#### TASK INSTRUCTIONS:
Copy the lines below word for word, keeping every one of them.

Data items
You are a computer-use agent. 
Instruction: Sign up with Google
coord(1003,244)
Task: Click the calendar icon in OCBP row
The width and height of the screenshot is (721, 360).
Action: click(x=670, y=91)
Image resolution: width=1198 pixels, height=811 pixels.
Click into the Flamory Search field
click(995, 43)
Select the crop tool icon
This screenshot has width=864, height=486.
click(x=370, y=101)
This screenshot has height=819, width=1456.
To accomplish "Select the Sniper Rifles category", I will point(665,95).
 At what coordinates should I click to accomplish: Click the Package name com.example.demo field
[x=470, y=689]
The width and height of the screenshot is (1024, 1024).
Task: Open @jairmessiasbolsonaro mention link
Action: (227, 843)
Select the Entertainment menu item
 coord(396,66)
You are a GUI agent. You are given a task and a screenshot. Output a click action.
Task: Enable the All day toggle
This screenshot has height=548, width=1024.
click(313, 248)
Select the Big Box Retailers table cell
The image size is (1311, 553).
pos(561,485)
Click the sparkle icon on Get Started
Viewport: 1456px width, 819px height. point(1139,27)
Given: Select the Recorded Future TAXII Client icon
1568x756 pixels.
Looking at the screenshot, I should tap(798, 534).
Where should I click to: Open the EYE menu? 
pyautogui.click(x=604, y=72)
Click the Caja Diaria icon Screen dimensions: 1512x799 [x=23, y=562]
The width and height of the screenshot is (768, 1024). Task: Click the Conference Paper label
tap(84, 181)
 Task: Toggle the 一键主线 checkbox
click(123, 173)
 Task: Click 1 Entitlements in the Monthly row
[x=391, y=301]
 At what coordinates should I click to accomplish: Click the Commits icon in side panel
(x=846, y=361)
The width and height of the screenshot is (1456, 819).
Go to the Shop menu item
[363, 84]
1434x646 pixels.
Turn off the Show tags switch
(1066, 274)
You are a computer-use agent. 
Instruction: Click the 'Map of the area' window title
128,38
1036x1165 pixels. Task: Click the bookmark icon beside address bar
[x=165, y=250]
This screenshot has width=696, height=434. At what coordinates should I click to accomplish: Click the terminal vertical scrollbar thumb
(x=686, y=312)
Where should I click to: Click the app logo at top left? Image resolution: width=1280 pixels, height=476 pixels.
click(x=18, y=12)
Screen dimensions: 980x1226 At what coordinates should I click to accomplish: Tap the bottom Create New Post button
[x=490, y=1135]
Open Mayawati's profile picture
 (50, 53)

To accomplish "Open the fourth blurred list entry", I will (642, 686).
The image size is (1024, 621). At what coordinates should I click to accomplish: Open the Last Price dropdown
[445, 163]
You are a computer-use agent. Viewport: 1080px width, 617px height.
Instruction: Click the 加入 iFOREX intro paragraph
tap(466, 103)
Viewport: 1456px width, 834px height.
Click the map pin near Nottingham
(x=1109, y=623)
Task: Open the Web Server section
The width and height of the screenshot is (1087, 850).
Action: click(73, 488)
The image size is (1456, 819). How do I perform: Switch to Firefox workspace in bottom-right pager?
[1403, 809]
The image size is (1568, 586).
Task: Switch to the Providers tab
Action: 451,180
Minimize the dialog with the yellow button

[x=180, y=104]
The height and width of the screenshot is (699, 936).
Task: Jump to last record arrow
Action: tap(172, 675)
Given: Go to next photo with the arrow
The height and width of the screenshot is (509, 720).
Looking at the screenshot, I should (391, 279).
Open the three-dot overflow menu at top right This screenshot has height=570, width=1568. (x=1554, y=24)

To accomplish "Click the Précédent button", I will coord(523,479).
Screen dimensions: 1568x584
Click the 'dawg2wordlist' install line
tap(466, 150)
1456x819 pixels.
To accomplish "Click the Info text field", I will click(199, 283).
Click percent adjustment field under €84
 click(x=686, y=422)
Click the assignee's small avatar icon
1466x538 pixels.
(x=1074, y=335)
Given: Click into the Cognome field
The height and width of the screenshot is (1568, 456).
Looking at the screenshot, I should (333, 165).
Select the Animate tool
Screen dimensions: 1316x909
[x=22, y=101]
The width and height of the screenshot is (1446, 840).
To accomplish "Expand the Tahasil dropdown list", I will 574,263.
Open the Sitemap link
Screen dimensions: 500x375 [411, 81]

#### TASK OUTPUT:
You are a computer-use agent. 
Instruction: Sign up with Google
coord(1003,244)
Task: Click the calendar icon in OCBP row
The width and height of the screenshot is (721, 360).
Action: click(x=670, y=91)
Image resolution: width=1198 pixels, height=811 pixels.
Click into the Flamory Search field
click(995, 43)
Select the crop tool icon
This screenshot has width=864, height=486.
click(x=370, y=101)
This screenshot has height=819, width=1456.
To accomplish "Select the Sniper Rifles category", I will point(665,95).
 At what coordinates should I click to accomplish: Click the Package name com.example.demo field
[x=470, y=689]
The width and height of the screenshot is (1024, 1024).
Task: Open @jairmessiasbolsonaro mention link
Action: (227, 843)
Select the Entertainment menu item
 coord(396,66)
You are a GUI agent. You are given a task and a screenshot. Output a click action.
Task: Enable the All day toggle
This screenshot has height=548, width=1024.
click(313, 248)
Select the Big Box Retailers table cell
The image size is (1311, 553).
pos(561,485)
Click the sparkle icon on Get Started
Viewport: 1456px width, 819px height. point(1139,27)
Given: Select the Recorded Future TAXII Client icon
1568x756 pixels.
Looking at the screenshot, I should tap(798, 534).
Where should I click to: Open the EYE menu? 
pyautogui.click(x=604, y=72)
Click the Caja Diaria icon Screen dimensions: 1512x799 [x=23, y=562]
The width and height of the screenshot is (768, 1024). Task: Click the Conference Paper label
tap(84, 181)
 Task: Toggle the 一键主线 checkbox
click(123, 173)
 Task: Click 1 Entitlements in the Monthly row
[x=391, y=301]
 At what coordinates should I click to accomplish: Click the Commits icon in side panel
(x=846, y=361)
The width and height of the screenshot is (1456, 819).
Go to the Shop menu item
[363, 84]
1434x646 pixels.
Turn off the Show tags switch
(1066, 274)
You are a computer-use agent. 
Instruction: Click the 'Map of the area' window title
128,38
1036x1165 pixels. Task: Click the bookmark icon beside address bar
[x=165, y=250]
This screenshot has width=696, height=434. At what coordinates should I click to accomplish: Click the terminal vertical scrollbar thumb
(x=686, y=312)
Where should I click to: Click the app logo at top left? Image resolution: width=1280 pixels, height=476 pixels.
click(x=18, y=12)
Screen dimensions: 980x1226 At what coordinates should I click to accomplish: Tap the bottom Create New Post button
[x=490, y=1135]
Open Mayawati's profile picture
 (50, 53)

To accomplish "Open the fourth blurred list entry", I will (642, 686).
The image size is (1024, 621). At what coordinates should I click to accomplish: Open the Last Price dropdown
[445, 163]
You are a computer-use agent. Viewport: 1080px width, 617px height.
Instruction: Click the 加入 iFOREX intro paragraph
tap(466, 103)
Viewport: 1456px width, 834px height.
Click the map pin near Nottingham
(x=1109, y=623)
Task: Open the Web Server section
The width and height of the screenshot is (1087, 850).
Action: click(73, 488)
The image size is (1456, 819). How do I perform: Switch to Firefox workspace in bottom-right pager?
[1403, 809]
The image size is (1568, 586).
Task: Switch to the Providers tab
Action: 451,180
Minimize the dialog with the yellow button

[x=180, y=104]
The height and width of the screenshot is (699, 936).
Task: Jump to last record arrow
Action: tap(172, 675)
Given: Go to next photo with the arrow
The height and width of the screenshot is (509, 720).
Looking at the screenshot, I should (391, 279).
Open the three-dot overflow menu at top right This screenshot has height=570, width=1568. (x=1554, y=24)

To accomplish "Click the Précédent button", I will coord(523,479).
Screen dimensions: 1568x584
Click the 'dawg2wordlist' install line
tap(466, 150)
1456x819 pixels.
To accomplish "Click the Info text field", I will click(199, 283).
Click percent adjustment field under €84
 click(x=686, y=422)
Click the assignee's small avatar icon
1466x538 pixels.
(x=1074, y=335)
Given: Click into the Cognome field
The height and width of the screenshot is (1568, 456).
Looking at the screenshot, I should (333, 165).
Select the Animate tool
Screen dimensions: 1316x909
[x=22, y=101]
The width and height of the screenshot is (1446, 840).
To accomplish "Expand the Tahasil dropdown list", I will 574,263.
Open the Sitemap link
Screen dimensions: 500x375 [411, 81]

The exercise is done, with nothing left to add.